Spielmacher Wesley Sneijder glaubt gleichfalls, dass seine Mannschaft in Hamburg ein ganz anderes Gesicht zeigen wird und erwartet ein sehr ausgeglichenes Spiel. "Es wird spannend", meinte der Inter-Star, "Deutschland und Oranje gehören bei der EURO zu den Mannschaften mit dem gleichen Ziel: sie wollen Europameister werden."
Der Ex-Hamburger Joris Mathijsen analysierte: "Wenn es keine Tore gibt, ist es für das Publikum oft langweilig. Das hat es uns mit den Pfiffen spüren lassen. Nach meinem Empfinden haben wir 100 Prozent gegeben.
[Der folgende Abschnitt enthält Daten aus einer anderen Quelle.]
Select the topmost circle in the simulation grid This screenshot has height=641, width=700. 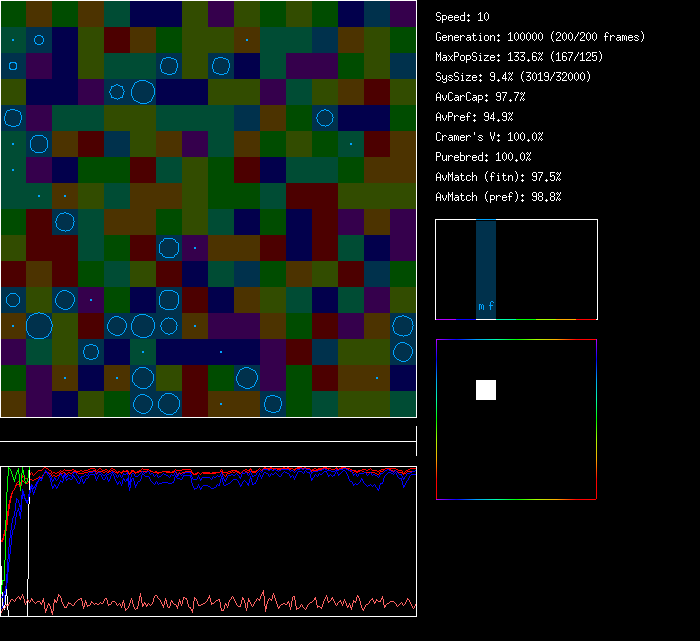click(x=39, y=40)
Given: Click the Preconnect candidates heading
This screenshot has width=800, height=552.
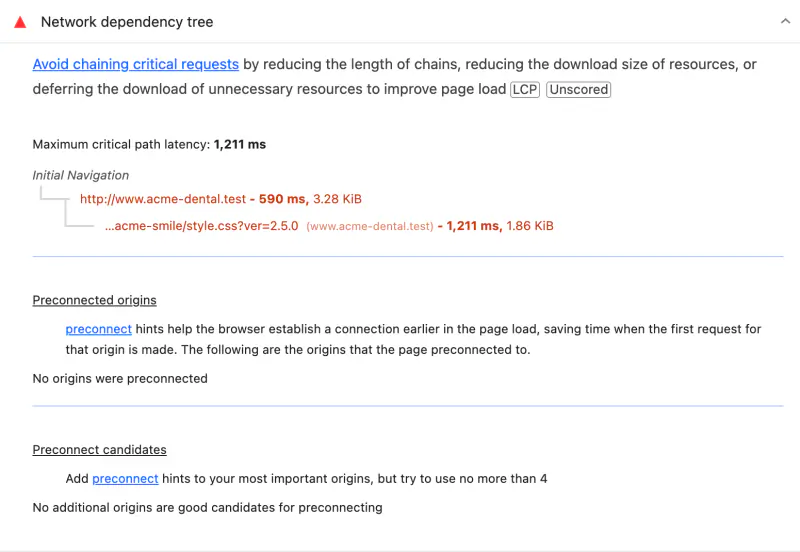Looking at the screenshot, I should (99, 449).
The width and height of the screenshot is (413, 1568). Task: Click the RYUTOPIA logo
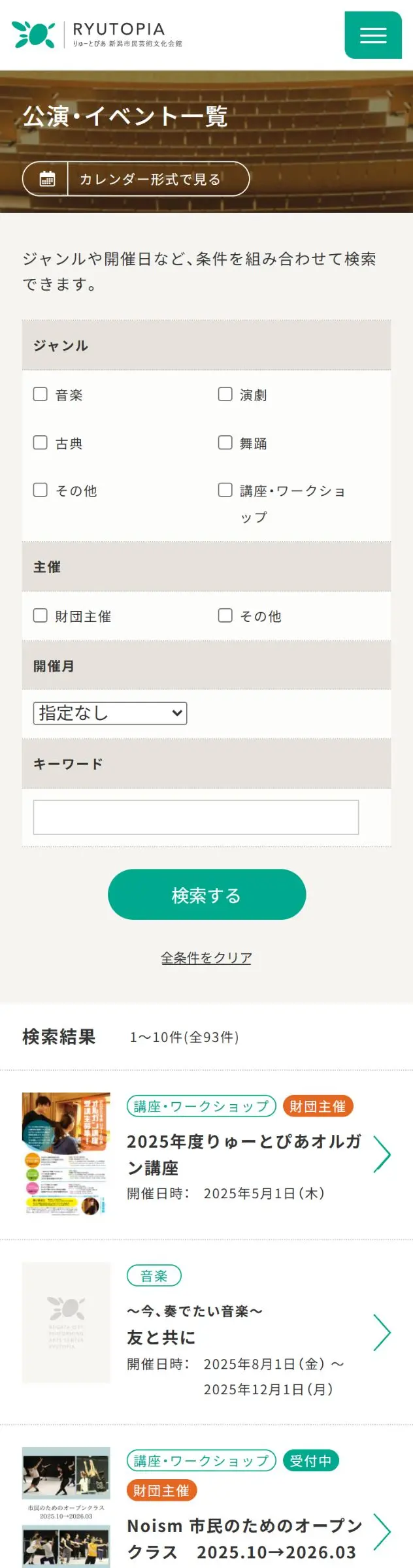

Mehr war nicht drin. Besser jetzt so als im Sommer bei der EM. Da müssen wir in Topform sein."
Hitzfeld: Pfiffe ein Lob
Auch Nigel de Jong, der ebenfalls früher den HSV-Dress getragen hatte, meinte: "Hamburg wird immer wieder einen besonderen Platz in meinem Herzen einnehmen. Das 0:0 gegen die Schweiz ist eine Sünde."
Van Marwijks Schweizer Kollege Ottmar Hitzfeld sah derweil die Reaktion des Publikums als Bestätigung für die gute Leistung seiner Mannschaft an, die in der EM-Qualifikation sang- und klanglos gescheitert war.
"Die Pfiffe der holländischen Zuschauer waren ein Lob für unsere Leistung", meinte der ehemalige Dortmunder und Münchner Meistertrainer. Ein Sonderlob erhielt der Wolfsburger Torwart Diego Benaglio: "Er hielt uns mit seinen exzellenten Reflexen im Spiel."